Türk gençliğinin ulusal ve kültürel benliğini kaybettiğini savunan çevreler zamanında bu ülkeye yabancı olan ne varsa getirmiş olanlardır. Ortak bir kültürü yaşayabilmek için öncelikle o kültürün ögelerini kullanabilmek, yaşatabilmek gerekmektedir. Türkiye’de mimari, otomotiv ve tekstilde Türk kültürünün izleri göründüğünde; bizim ürünlerimiz de yabancı ürünler kadar güvenilir ve kaliteli olduklarında; Türkiye Cumhuriyeti, gençlerinin ve öğrencilerinin arkasında olup toplumun her alanında onlara yer açmayı başardığında ve gençleri taşınan nüfustan fazlası olarak görmeye başladığında; bu toplum sanatçılar, bilim adamları, politikacılar ve zanaatçılar olarak modern bir ulusun omuzlarında yükseldiğinde bizim önümüzde kimseler duramayacaktır.
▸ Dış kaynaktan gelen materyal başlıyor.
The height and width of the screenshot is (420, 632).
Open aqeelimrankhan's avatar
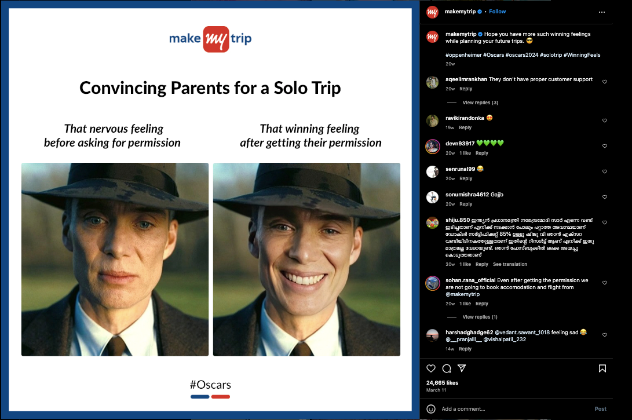(x=433, y=82)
Bence bunun yolu millî ekonomi ve millî eğitimden geçer. Modası geçmiş ve bilimsel açıdan çürütülmüş, eski, demode sınav sistemleriyle hayatımızı çürüteceğimize, yerinde, dinamik ve değişken bir eğitimle Türk gençliği dünya nüfusu arasında çok önemli bir yere sahip olacaktır. Bu millet daha önce de çok büyük işler başardı. Klasiktir, herkes söyler ama tekrar söylüyorum; Laz’ıyla, Kürt’üyle, Çerkez’iyle ve daha niceleriyle birbirimize kenetlenmiş bir şekilde ve aynı ülkü doğrultusunda çalıştıkça Türkiye cumhuriyeti muasır medeniyetler seviyesini belirleyen uygarlık olacaktır.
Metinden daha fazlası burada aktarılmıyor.